DIRECTIONS
A: Name every word that the word study on μοιχεία places in the same family as μοιχεία, each with the meaning it gives.
B: Decide whether each statement agrees with the word study on μοιχεία, answering yes or no and quoting the deciding words. (i) The study offers "moy-KHEE-ah" as an English pronunciation guide. (ii) Romans 13:9 uses the noun μοιχεία. (iii) Matthew 15:19 is presented as a direct quotation of the Old Testament.
C: Pick up the word study on μοιχεία after its final sentence and carry it forward in the same style.

DOCUMENT SEGMENT
########################################

How to Pronounce Μοιχεία

The Greek word μοιχεία is commonly transliterated into English as moicheia.

A simple English pronunciation guide would be: moy-KHEE-ah.

You can also hear it pronounced through standard lexicon tools here: Blue Letter Bible pronunciation / lexicon entry.


Here is a tight but in-depth study of μοιχεία (moicheia) in the context of my broader framework.

In my recent material, adultery is the clearest explicit covenant-theft category and the main violation of an existing marital or headship claim, rather than a blanket synonym for all sexual sin. In that framework, adultery is not just impurity in the abstract. It is trespass. It is intrusion into an already claimed field.

Core Lexical Sense

The Greek noun μοιχεία means adultery, that is, the violation of the marriage covenant by illicit sexual union. It belongs to a family of related words such as μοιχεύω (to commit adultery), μοιχός (adulterer), and μοιχαλίς (adulteress).

Important Textual Note

Strictly speaking, the noun μοιχεία appears in the New Testament tradition in the following places:

  • Matthew 15:19
  • Mark 7:21
  • John 8:3
  • Galatians 5:19 in the Textus Receptus / KJV tradition, though many modern critical editions omit it there as a textual variant

Also worth noting: some passages strongly relevant to adultery use cognate verbal forms rather than the noun itself. For example, Romans 13:9 invokes the command, “You shall not commit adultery,” but does not use the noun μοιχεία.

Every New Testament Usage of Μοιχεία

1) Matthew 15:19

Text: “For out of the heart come evil thoughts, murders, adulteries, fornications...”

Greek form: μοιχεῖαι (plural)

Function: Jesus places adultery among heart-generated defilements. The issue is not merely outward ritual contamination but interior corruption that breaks out into action.

Old Testament quote or in scope? Not a direct quotation, but clearly in scope.

########################################

DATA PROVIDED
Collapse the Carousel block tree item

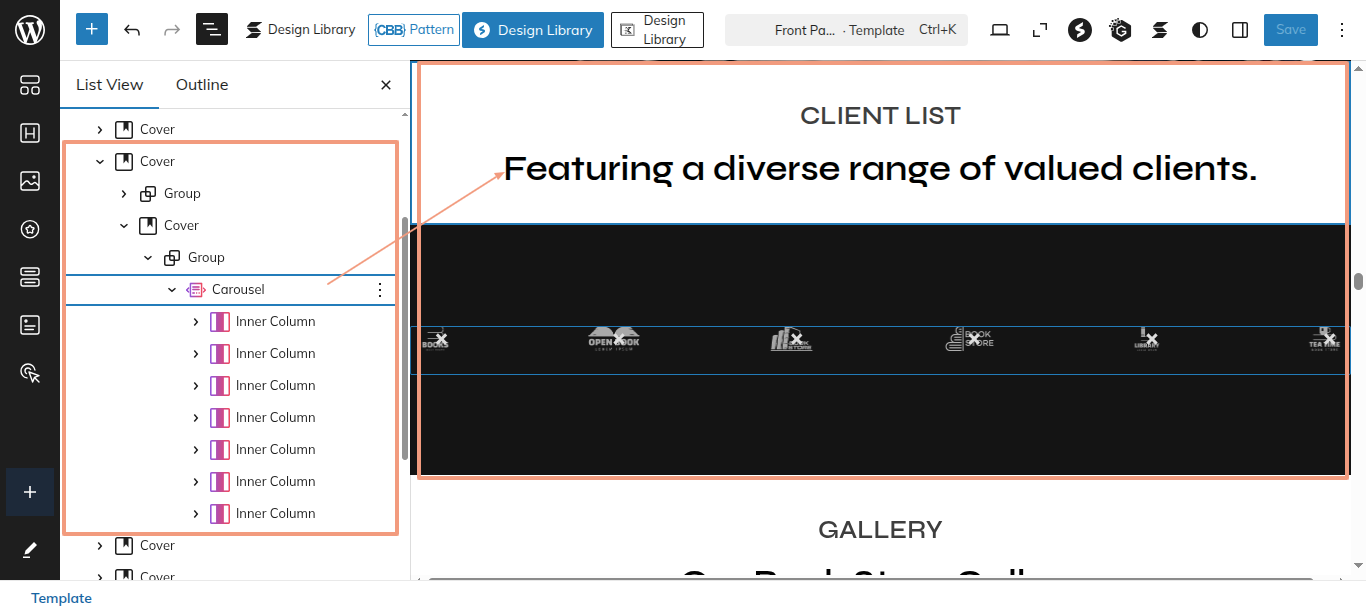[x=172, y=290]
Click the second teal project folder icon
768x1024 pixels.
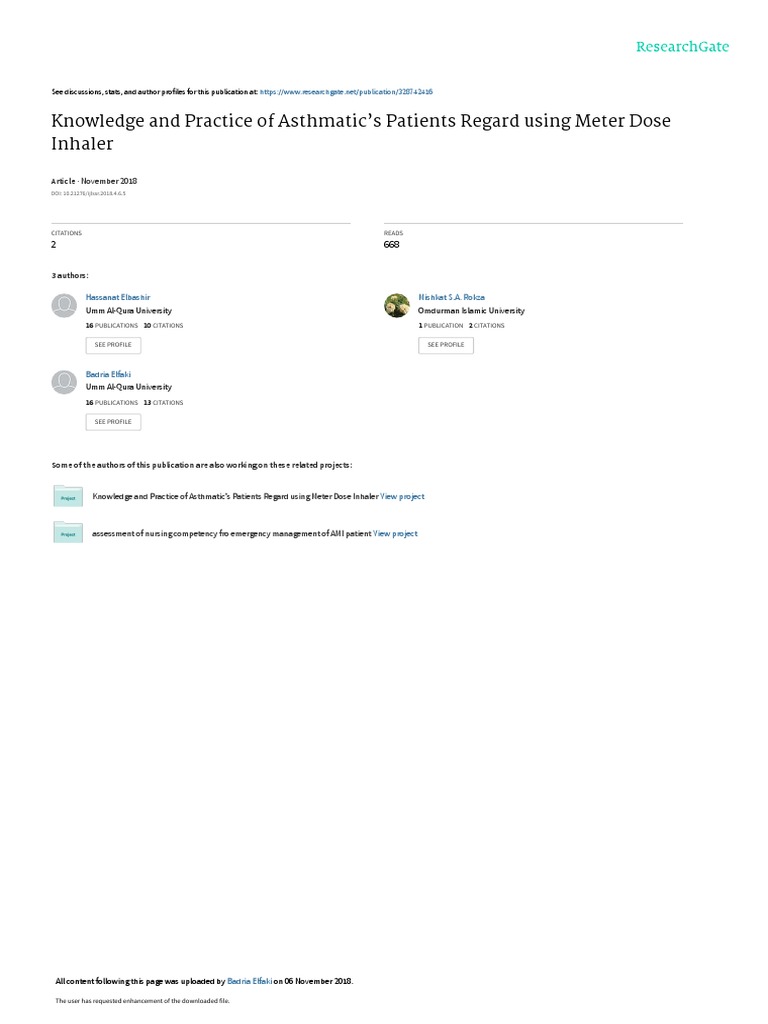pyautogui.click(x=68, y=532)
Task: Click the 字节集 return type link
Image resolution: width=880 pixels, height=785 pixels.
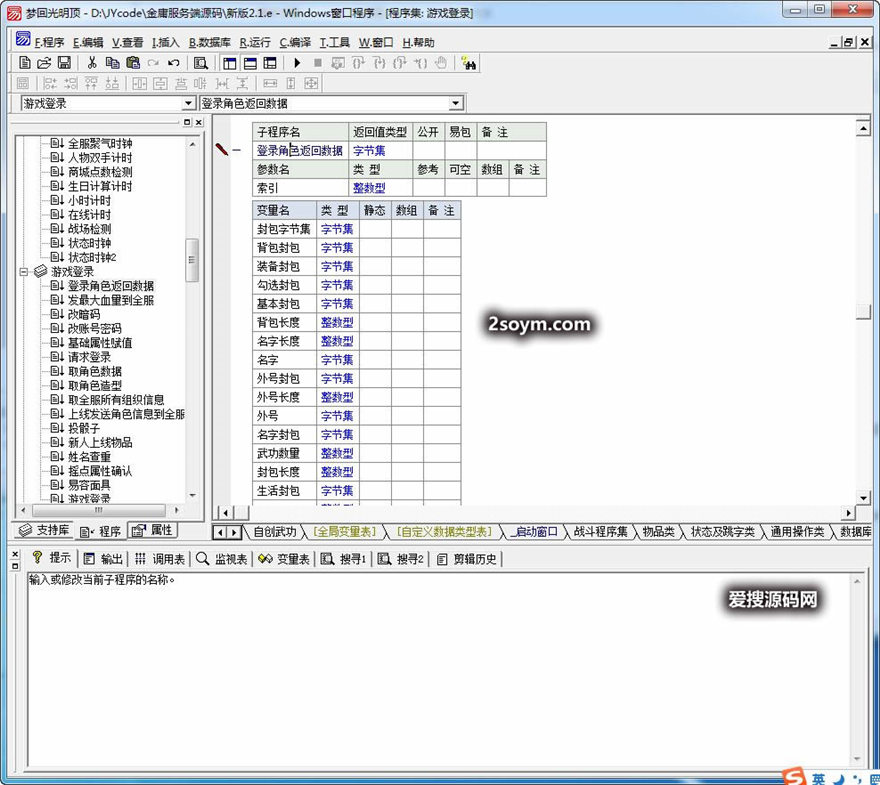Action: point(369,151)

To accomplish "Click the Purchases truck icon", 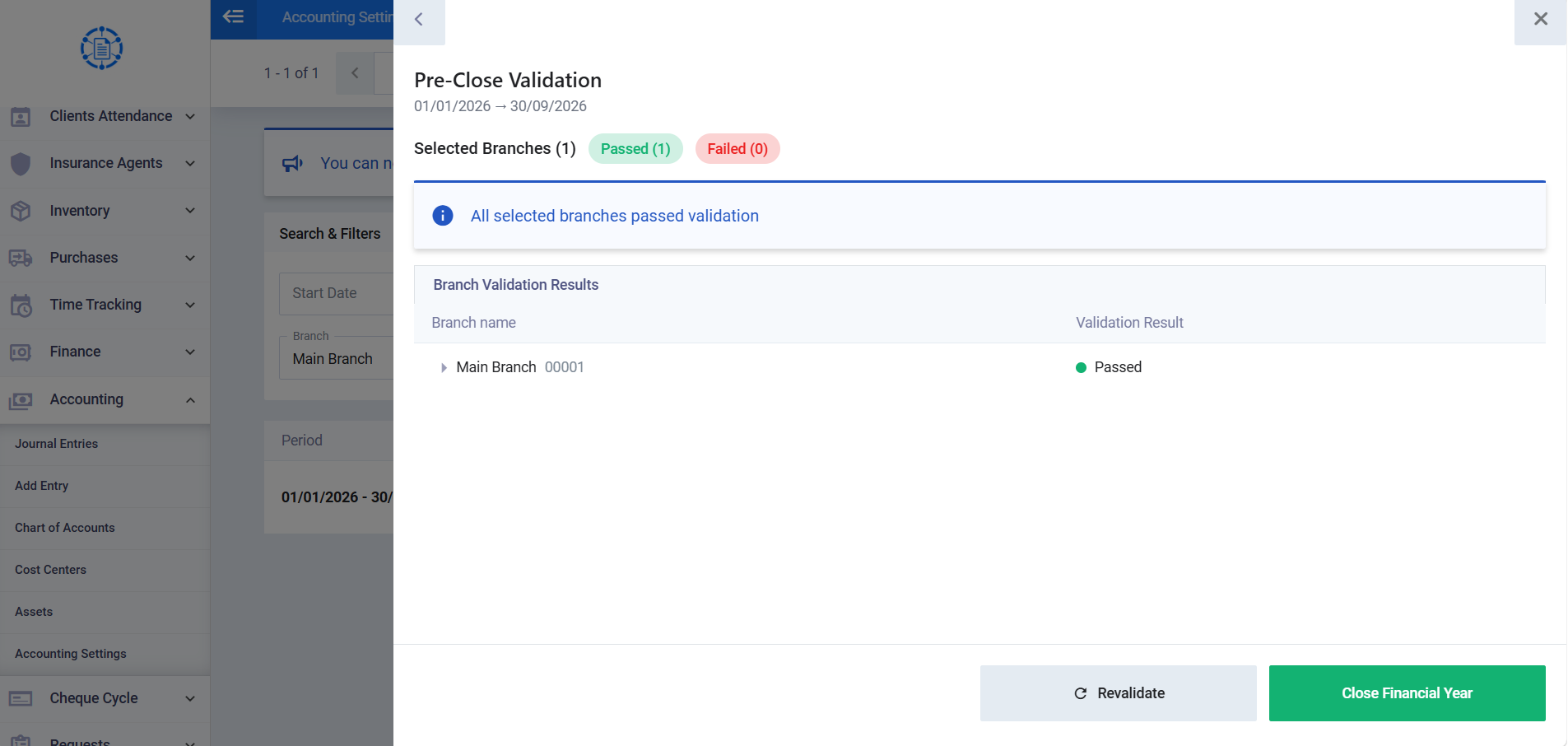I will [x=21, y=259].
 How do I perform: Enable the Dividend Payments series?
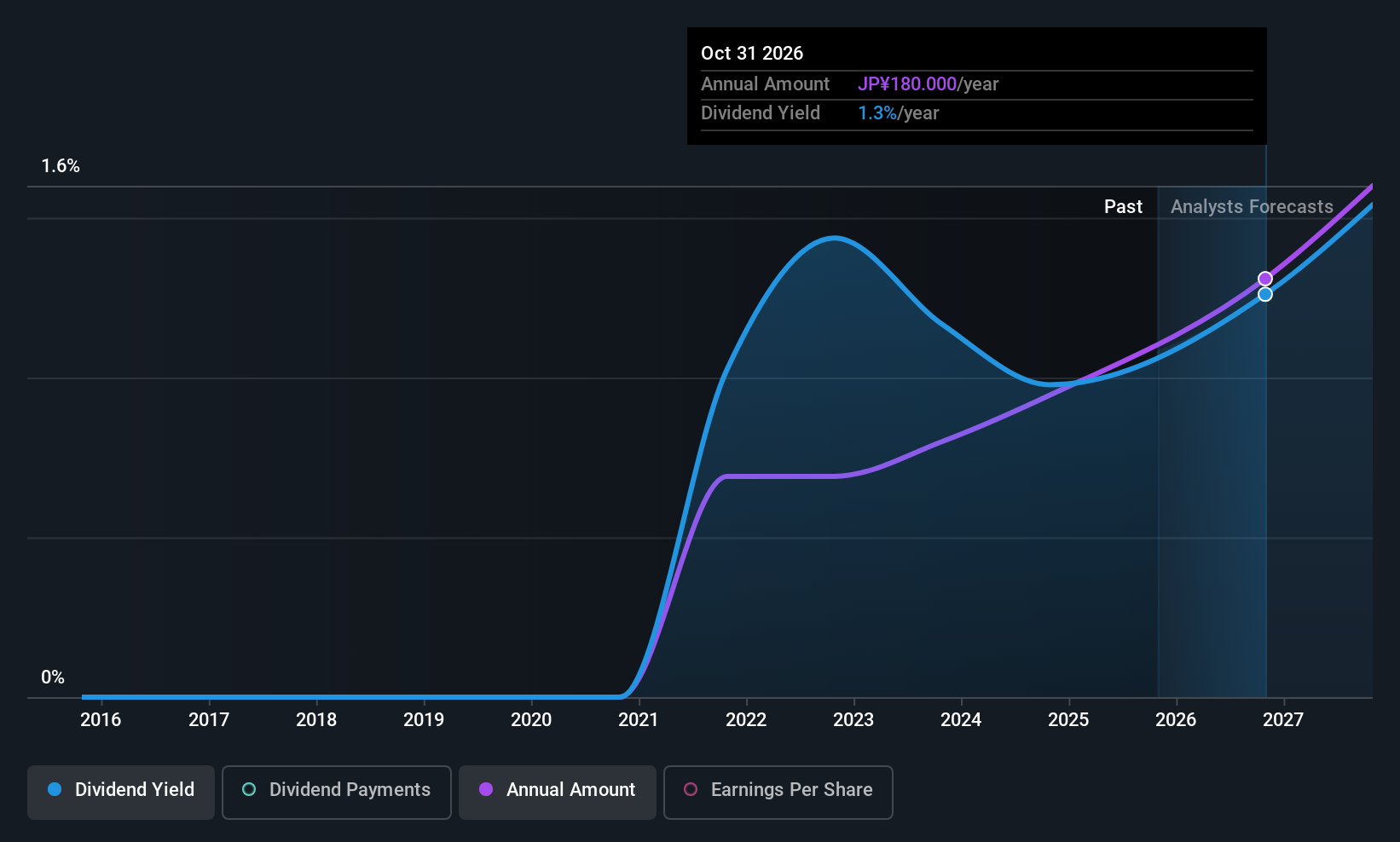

########################################

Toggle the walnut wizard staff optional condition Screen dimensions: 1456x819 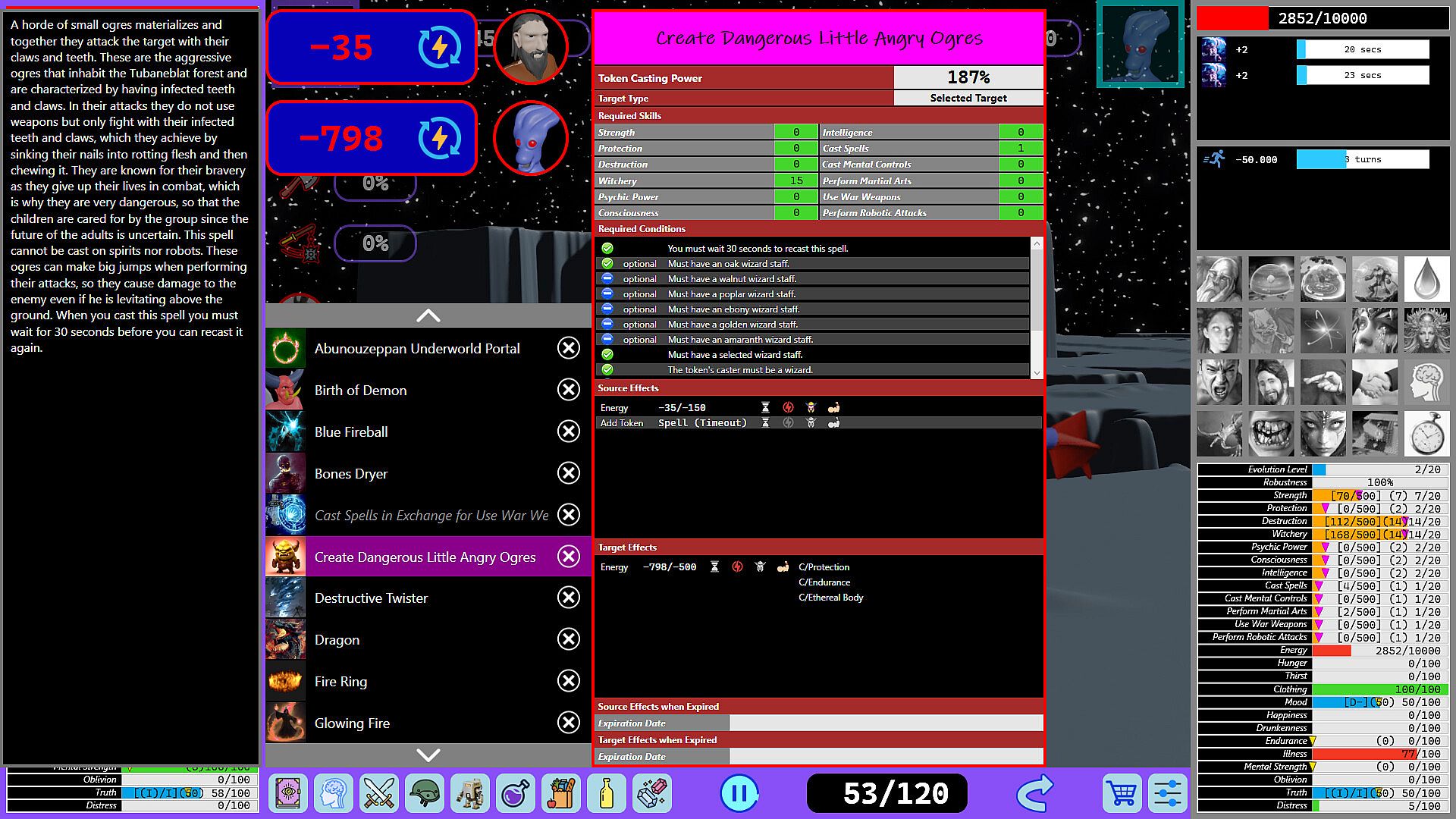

########################################

ANSWERS GIVEN
A:
- μοιχεύω: to commit adultery
- μοιχός: adulterer
- μοιχαλίς: adulteress

B:
(i) Yes: "A simple English pronunciation guide would be: moy-KHEE-ah."
(ii) No: "but does not use the noun μοιχεία."
(iii) No: "Not a direct quotation, but clearly in scope."

C:
Relevant Old Testament background:

  • Exodus 20:14 — “You shall not commit adultery”
  • Deuteronomy 5:18 — repetition of the same command

Why it matters: Matthew 15:19 does not broaden adultery into all sexual sin. It keeps adultery as one specific category among several distinct categories.

2) Mark 7:21

Text: “For from within, out of the heart of men, come evil thoughts, fornications, thefts, murders, adulteries...”

Greek form: μοιχεῖαι (plural)

Function: Same broad idea as Matthew 15:19, but especially important because πορνεῖαι and μοιχεῖαι are listed separately, side by side.

Old Testament quote or in scope? Not a direct quotation, but strongly in scope.

Relevant Old Testament background:

  • Exodus 20:14
  • Deuteronomy 5:18

Why it matters: This is one of the strongest passages for distinguishing adultery from broader sexual corruption. Jesus does not collapse πορνεία into μοιχεία. He names both.

3) John 8:3

Text: “The scribes and Pharisees brought a woman caught in adultery...”

Greek form: μοιχείᾳ

Function: Narrative use. The woman is presented as one allegedly taken in the act of adultery.

Old Testament quote or in scope? Yes, explicitly in scope.

Relevant Old Testament background:

  • Leviticus 20:10
  • Deuteronomy 22:22–24

Why it matters: This is the clearest narrative example of adultery functioning as a Torah-defined legal offense, not merely a vague moral idea. It is also worth remembering that the accusers in the story only bring the woman, even though the Torah’s own legal pattern implicates both parties.

Text-critical note: Many modern Bibles bracket John 7:53–8:11 and note that the earliest manuscripts do not include the passage. Even so, in the traditional text this remains one of the clearest noun usages.

4) Galatians 5:19 (Textual Variant)

Text in the TR / KJV tradition: “Now the works of the flesh are manifest, which are these; adultery, fornication, uncleanness...”

Greek form: μοιχεία

Function: In the Textus Receptus / KJV tradition, adultery appears in the vice list. Many modern critical editions omit it here as a later addition.

Old Testament quote or in scope? Not a direct quotation, but in scope through the seventh commandment and the wider sexual laws of Torah.

Relevant Old Testament background:

  • Exodus 20:14
  • Deuteronomy 5:18
  • Leviticus 18
  • Leviticus 20

Why it matters: For readers working in the TR / KJV tradition, this provides another noun occurrence. For strict critical-text work, it is better treated as disputed evidence rather than a fixed occurrence.

What the Usage Pattern Suggests

Across the New Testament tradition, μοιχεία is consistently tied to the violation of an existing marital or covenantal claim. It is not simply a catch-all term for every possible sexual irregularity.

The strongest observations are these:

  • Jesus distinguishes μοιχεία from πορνεία in Mark 7:21.
  • The New Testament’s adultery language remains anchored in the seventh commandment.
  • John 8 places adultery under the legal scope of Leviticus and Deuteronomy.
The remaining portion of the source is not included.